As we can see, the model is fairly accurate at predicting customers affected between 0 and 500,000, but loses accuracy as the number of affected customers gets higher. In fact, if we had filtered the data so that it dropped the 19 rows where the observed customers affected was greater than 1,000,000, the MAE improves to 97,061. Overall, we think that the final model performs well for the majority of outages and provides valuable insights, although further work can definitely be done to handle extreme cases more effectively.

Fairness Analysis

We wanted to assess if our model’s predictions were “fair” across different groups. That is, for two groups of the data, would the model’s predictions have a similar amount of error?

The two groups we tested were the following:

Group 1: outages that were caused by severe weather.
Group 2: outages that were not caused by severe weather.

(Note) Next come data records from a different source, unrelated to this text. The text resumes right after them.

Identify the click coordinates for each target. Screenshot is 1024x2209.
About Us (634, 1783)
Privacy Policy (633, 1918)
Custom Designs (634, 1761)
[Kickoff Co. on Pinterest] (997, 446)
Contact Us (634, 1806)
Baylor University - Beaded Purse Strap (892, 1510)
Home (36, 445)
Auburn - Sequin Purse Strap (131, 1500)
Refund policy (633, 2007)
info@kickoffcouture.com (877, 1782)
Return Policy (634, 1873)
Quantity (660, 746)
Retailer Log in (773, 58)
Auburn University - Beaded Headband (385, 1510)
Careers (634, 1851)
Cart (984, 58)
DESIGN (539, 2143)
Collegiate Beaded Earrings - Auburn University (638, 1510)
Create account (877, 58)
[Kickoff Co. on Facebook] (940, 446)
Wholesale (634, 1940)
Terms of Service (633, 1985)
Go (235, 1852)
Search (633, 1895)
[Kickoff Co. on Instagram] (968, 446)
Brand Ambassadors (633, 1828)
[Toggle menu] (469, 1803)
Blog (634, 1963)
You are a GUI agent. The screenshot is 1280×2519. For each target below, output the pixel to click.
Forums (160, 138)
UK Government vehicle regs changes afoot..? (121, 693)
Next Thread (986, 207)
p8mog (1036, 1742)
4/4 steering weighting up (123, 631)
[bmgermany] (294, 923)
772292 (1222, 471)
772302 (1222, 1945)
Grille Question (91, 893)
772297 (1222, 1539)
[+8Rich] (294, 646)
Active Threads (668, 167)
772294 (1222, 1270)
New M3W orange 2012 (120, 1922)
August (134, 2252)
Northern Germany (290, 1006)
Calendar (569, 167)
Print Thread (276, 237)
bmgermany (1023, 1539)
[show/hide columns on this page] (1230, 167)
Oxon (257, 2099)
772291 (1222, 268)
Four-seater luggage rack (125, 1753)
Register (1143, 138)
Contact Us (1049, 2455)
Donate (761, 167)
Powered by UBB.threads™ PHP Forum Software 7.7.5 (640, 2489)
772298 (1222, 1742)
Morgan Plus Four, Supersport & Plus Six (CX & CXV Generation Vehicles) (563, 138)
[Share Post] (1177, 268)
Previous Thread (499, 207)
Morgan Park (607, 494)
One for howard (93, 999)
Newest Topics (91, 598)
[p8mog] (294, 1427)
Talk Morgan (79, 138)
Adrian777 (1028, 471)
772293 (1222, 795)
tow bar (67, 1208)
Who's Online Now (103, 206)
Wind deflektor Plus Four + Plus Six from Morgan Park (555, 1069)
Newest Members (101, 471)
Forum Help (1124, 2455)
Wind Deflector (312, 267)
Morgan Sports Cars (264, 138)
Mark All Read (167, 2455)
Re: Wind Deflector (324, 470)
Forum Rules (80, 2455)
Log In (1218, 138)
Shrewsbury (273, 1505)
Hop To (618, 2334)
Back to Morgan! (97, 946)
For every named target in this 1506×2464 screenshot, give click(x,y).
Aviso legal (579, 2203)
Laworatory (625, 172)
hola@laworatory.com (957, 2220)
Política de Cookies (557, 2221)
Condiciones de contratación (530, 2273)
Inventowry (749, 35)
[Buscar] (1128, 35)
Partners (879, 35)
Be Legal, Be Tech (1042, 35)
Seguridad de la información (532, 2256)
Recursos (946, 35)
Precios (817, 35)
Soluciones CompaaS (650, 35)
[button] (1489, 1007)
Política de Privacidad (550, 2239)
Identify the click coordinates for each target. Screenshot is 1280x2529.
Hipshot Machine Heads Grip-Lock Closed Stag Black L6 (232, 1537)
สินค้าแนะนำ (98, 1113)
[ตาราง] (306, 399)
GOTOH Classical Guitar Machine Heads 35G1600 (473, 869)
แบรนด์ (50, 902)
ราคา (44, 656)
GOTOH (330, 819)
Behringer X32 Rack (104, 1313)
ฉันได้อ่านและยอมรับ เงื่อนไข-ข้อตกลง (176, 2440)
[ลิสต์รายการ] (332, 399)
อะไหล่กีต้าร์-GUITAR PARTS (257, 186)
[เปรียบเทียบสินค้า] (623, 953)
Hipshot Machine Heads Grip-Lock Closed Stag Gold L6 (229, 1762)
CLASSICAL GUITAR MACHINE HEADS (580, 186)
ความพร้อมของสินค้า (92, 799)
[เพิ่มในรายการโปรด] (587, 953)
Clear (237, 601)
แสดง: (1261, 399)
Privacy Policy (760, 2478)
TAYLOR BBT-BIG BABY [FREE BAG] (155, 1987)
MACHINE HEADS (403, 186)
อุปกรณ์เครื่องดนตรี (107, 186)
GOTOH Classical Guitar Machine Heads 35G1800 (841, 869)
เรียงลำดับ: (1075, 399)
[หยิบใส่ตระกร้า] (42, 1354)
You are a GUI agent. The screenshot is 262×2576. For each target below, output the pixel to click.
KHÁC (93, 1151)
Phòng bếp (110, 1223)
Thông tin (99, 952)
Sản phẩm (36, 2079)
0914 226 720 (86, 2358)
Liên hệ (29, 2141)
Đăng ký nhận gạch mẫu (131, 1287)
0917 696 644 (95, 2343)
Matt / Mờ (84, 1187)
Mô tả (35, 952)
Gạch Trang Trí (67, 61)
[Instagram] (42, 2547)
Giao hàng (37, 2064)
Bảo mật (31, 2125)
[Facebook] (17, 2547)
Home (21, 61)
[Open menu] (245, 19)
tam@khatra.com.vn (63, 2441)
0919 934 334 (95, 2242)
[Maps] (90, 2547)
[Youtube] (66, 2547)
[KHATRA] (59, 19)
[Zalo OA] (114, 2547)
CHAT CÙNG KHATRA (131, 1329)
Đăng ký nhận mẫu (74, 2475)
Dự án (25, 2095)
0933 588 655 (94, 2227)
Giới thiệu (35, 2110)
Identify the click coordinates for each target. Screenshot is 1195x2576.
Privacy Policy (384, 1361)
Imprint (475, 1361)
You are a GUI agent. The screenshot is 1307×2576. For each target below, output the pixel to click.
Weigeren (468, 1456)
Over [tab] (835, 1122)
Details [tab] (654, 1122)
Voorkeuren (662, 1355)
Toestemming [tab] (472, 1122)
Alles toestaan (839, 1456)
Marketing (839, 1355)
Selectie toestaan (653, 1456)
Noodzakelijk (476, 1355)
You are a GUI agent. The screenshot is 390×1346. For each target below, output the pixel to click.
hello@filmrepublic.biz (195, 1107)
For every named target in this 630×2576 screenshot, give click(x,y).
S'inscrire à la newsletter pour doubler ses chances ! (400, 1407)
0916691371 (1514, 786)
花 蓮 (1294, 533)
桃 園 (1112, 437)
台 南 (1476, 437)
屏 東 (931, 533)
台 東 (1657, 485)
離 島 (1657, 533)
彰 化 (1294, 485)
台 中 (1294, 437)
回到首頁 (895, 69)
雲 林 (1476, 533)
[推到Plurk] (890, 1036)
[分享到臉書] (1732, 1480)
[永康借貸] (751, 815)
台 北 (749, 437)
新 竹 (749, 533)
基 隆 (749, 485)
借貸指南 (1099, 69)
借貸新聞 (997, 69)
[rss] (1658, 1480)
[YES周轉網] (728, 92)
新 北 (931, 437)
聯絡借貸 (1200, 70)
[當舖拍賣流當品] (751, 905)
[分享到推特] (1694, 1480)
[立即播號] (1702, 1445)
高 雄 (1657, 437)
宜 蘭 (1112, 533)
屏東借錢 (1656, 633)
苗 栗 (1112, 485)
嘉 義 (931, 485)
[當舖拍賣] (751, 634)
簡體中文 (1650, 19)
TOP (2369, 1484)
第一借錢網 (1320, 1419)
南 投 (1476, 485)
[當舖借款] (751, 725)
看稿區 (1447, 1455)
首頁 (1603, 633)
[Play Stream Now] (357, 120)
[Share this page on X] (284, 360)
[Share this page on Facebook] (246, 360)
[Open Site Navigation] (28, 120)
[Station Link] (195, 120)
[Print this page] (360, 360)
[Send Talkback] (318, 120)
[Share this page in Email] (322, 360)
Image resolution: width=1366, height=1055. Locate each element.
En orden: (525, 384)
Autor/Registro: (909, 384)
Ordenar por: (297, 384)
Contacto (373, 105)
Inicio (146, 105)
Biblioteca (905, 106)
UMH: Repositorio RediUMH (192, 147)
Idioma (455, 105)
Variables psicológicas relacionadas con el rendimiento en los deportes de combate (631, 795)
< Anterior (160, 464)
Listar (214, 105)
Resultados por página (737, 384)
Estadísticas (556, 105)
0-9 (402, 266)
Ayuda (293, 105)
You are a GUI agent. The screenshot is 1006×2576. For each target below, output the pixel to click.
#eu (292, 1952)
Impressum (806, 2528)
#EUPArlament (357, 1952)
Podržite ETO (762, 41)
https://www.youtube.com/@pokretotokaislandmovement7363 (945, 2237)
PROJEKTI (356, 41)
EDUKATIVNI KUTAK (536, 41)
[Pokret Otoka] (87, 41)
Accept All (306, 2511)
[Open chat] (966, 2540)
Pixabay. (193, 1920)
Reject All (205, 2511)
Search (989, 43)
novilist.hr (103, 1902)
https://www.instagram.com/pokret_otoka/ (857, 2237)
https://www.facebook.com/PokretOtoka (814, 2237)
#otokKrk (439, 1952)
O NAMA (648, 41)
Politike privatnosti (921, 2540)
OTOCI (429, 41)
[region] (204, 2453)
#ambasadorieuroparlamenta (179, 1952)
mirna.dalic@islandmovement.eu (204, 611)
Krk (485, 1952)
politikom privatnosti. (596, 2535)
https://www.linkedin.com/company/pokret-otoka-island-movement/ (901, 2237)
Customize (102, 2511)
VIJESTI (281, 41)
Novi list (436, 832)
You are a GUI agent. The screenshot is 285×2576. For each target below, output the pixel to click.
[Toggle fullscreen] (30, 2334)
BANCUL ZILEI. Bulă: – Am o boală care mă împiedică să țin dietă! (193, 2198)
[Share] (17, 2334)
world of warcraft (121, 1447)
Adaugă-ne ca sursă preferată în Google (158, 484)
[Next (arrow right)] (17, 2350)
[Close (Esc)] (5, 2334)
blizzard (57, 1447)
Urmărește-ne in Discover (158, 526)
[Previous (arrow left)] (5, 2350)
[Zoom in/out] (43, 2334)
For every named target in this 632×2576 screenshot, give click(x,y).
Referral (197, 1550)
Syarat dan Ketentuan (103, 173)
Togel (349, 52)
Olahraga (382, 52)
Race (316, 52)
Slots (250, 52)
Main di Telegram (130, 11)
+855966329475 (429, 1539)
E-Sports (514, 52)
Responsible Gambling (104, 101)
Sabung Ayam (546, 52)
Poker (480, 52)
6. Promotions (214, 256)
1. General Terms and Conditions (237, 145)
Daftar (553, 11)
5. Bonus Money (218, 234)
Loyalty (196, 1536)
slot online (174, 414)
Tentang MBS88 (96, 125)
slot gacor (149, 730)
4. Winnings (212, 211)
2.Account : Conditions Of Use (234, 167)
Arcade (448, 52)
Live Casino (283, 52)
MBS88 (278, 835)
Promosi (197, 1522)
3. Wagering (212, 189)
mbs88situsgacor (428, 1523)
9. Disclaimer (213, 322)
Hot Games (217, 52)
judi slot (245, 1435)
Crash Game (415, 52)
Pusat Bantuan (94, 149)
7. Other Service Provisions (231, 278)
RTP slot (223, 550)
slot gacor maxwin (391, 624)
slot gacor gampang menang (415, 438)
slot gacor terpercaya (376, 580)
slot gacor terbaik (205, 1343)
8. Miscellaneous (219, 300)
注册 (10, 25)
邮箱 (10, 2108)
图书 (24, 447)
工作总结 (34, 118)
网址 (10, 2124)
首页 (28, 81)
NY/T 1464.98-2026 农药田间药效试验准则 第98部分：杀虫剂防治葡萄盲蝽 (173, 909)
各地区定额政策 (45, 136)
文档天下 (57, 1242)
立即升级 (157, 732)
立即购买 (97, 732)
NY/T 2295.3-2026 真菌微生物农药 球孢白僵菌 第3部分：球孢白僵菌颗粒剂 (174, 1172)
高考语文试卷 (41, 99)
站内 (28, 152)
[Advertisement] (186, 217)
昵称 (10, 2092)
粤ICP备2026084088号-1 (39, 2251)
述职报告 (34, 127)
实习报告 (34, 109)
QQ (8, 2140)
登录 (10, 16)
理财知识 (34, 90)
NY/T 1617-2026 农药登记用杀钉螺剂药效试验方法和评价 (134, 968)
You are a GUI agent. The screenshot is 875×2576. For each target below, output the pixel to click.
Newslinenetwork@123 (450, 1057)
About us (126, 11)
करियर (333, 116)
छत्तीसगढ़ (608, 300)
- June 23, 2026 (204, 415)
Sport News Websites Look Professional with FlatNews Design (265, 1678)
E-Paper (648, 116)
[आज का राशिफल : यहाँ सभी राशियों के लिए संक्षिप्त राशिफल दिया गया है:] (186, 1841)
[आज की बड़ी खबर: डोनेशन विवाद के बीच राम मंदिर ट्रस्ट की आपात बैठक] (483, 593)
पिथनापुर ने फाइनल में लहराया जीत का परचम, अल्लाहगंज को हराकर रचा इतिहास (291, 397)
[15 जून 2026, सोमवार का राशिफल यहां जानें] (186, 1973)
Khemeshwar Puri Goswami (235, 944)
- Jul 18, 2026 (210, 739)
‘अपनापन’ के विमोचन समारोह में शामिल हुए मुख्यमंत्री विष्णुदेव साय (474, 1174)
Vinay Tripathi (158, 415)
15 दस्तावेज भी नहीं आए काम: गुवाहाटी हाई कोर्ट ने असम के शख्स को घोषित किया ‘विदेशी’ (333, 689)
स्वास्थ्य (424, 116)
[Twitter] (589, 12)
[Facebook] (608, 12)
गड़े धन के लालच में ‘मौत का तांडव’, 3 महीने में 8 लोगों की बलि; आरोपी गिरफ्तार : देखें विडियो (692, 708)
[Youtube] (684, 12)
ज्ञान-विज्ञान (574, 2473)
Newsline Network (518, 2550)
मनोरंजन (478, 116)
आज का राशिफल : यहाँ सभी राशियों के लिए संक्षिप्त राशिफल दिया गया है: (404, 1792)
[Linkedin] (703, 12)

We used the following set of hypotheses for the permutation test:

Null Hypothesis: The distribution of the model’s prediction errors is the same for outages caused by severe weather and outages not caused by severe weather.
Alternative Hypothesis: The distribution of the model’s prediction errors differs between outages caused by severe weather and outages not caused by severe weather.

Our test statistic will be the absolute difference of root mean squared errors between each group. Larger values of this test statistic indicate that the model is unfair, as the predictions would be quite different for each group. We use absolute difference because the test is two sided.

We shuffled the is_weather column 1,000 times to generate a distribution of differences under the null hypothesis, and compared that to the observed absolute difference of RMSEs.

Our p-value was 0.6. As shown in the plot, this means that there is a 60.0% chance of seeing an absolute difference of RMSE as extreme or more extreme than our observed value. So, we fail to reject the null hypothesis at a 1% significance level, meaning there is no evidence of unfairness in the model’s prediction error between the two groups.